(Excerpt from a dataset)
● ● ● ● ● ● ●

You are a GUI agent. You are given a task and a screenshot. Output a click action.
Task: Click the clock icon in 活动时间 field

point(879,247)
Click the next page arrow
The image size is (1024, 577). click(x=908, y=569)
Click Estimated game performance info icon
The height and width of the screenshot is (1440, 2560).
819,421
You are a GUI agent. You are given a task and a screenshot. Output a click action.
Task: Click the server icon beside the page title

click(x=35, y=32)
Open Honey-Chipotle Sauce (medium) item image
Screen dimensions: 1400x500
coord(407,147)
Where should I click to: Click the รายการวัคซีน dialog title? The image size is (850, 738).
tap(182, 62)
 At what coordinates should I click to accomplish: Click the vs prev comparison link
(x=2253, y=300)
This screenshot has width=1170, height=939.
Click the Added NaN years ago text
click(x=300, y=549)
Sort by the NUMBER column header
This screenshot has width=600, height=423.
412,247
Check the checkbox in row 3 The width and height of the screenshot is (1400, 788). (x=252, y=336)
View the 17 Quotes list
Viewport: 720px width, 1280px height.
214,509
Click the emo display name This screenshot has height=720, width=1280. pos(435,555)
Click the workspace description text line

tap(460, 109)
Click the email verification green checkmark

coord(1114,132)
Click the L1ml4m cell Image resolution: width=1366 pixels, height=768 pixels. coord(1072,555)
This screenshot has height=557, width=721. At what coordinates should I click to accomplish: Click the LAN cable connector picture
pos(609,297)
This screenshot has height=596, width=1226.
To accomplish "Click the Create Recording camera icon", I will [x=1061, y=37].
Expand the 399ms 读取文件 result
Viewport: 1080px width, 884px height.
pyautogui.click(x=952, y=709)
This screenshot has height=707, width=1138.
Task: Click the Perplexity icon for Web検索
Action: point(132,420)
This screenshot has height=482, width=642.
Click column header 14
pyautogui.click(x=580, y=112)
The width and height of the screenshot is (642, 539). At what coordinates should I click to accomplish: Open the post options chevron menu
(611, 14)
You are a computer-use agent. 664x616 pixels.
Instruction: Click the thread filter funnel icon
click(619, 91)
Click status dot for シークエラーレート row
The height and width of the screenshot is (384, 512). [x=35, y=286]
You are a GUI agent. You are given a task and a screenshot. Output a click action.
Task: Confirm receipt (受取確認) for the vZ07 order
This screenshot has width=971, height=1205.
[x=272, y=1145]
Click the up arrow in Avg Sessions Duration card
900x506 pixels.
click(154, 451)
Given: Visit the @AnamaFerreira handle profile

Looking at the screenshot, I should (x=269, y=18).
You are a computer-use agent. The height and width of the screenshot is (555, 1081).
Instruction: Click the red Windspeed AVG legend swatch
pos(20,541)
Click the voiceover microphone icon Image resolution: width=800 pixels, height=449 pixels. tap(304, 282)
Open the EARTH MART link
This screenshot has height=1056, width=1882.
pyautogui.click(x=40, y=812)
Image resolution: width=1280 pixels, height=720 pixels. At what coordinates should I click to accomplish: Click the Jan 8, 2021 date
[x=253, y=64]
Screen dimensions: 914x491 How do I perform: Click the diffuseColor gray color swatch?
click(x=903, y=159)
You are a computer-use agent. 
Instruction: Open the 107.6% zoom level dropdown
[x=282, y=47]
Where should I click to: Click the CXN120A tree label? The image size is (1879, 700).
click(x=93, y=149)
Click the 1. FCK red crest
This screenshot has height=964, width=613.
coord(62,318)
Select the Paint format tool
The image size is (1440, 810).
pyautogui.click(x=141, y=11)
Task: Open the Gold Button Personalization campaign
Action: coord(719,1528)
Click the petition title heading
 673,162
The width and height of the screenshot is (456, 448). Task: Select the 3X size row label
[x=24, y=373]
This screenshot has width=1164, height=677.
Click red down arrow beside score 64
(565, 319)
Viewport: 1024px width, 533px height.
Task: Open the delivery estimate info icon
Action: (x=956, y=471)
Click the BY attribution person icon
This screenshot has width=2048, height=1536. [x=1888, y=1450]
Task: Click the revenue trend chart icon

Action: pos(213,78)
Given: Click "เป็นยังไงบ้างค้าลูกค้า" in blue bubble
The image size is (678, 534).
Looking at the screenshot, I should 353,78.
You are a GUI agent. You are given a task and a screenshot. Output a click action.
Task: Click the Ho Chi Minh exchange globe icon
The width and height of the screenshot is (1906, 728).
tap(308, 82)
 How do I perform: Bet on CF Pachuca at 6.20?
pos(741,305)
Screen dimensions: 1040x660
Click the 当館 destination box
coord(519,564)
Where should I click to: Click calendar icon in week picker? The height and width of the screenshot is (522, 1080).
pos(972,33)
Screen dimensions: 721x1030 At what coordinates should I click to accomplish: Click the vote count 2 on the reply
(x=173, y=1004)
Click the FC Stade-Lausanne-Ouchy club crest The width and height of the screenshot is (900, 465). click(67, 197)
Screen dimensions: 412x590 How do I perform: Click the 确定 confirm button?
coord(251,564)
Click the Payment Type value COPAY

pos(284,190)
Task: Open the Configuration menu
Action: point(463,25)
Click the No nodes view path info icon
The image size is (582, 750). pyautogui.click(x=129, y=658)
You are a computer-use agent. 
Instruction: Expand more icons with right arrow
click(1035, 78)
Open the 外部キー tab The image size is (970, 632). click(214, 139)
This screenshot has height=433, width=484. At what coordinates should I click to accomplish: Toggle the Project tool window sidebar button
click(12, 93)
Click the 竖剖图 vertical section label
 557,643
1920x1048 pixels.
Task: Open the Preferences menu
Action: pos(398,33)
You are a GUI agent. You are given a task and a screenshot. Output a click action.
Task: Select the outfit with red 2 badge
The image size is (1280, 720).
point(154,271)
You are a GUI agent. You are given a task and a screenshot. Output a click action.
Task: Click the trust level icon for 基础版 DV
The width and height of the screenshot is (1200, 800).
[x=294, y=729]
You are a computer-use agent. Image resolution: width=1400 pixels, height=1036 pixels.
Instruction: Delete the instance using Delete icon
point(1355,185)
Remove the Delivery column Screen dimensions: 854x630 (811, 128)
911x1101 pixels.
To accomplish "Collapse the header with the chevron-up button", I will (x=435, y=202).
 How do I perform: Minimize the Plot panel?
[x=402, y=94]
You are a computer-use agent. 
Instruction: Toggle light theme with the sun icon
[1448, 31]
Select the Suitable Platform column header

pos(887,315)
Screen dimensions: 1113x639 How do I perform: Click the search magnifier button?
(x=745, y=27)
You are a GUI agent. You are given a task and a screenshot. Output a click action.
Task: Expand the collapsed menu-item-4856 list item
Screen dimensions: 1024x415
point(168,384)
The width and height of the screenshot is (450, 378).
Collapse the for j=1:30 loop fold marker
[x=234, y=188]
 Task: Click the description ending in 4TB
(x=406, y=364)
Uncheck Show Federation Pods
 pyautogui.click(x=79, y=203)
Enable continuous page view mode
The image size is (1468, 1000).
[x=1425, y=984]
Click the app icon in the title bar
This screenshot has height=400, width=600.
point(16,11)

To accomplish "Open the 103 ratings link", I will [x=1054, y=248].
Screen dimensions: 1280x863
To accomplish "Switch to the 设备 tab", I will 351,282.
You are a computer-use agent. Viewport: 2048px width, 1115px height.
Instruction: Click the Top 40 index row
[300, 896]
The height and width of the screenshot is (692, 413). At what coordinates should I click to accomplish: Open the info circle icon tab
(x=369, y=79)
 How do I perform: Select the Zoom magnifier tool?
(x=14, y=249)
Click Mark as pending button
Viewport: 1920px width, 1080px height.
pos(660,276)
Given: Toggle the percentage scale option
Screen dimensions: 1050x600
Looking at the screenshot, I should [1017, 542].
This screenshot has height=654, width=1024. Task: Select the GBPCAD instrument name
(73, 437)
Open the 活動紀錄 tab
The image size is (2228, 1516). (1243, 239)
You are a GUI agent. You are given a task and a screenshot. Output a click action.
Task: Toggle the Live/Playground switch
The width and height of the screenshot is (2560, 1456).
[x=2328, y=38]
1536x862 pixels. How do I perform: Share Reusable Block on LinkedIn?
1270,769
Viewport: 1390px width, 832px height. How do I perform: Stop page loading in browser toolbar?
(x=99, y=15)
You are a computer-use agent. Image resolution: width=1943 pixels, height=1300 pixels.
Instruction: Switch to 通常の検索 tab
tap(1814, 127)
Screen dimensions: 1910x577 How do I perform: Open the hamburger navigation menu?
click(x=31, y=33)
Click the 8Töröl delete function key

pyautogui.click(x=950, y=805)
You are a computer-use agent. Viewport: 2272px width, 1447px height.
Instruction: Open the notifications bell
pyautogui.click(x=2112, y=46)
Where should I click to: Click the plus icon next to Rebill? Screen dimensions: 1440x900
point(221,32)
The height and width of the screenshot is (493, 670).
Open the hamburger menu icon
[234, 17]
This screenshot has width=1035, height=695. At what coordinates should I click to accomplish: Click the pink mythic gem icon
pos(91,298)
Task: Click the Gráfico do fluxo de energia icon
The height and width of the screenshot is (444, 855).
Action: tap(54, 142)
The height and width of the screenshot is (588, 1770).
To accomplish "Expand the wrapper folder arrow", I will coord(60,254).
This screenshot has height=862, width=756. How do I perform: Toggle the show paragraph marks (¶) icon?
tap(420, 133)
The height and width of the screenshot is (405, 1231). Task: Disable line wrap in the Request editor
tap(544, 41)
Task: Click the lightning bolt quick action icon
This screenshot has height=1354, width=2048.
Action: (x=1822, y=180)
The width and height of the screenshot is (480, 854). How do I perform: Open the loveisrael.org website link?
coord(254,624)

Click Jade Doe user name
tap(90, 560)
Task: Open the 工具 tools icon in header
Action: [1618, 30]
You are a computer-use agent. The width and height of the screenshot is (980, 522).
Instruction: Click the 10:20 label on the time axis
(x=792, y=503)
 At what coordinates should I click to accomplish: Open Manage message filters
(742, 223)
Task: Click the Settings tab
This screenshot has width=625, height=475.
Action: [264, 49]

● ● ● ● ● ● ●

Copy out word for word the lines of the items above, starting with the line that contains "Uncheck Show Federation Pods" and going on through the line that contains "I will 351,282.".

# [Task solution]
Uncheck Show Federation Pods
 pyautogui.click(x=79, y=203)
Enable continuous page view mode
The image size is (1468, 1000).
[x=1425, y=984]
Click the app icon in the title bar
This screenshot has height=400, width=600.
point(16,11)

To accomplish "Open the 103 ratings link", I will [x=1054, y=248].
Screen dimensions: 1280x863
To accomplish "Switch to the 设备 tab", I will 351,282.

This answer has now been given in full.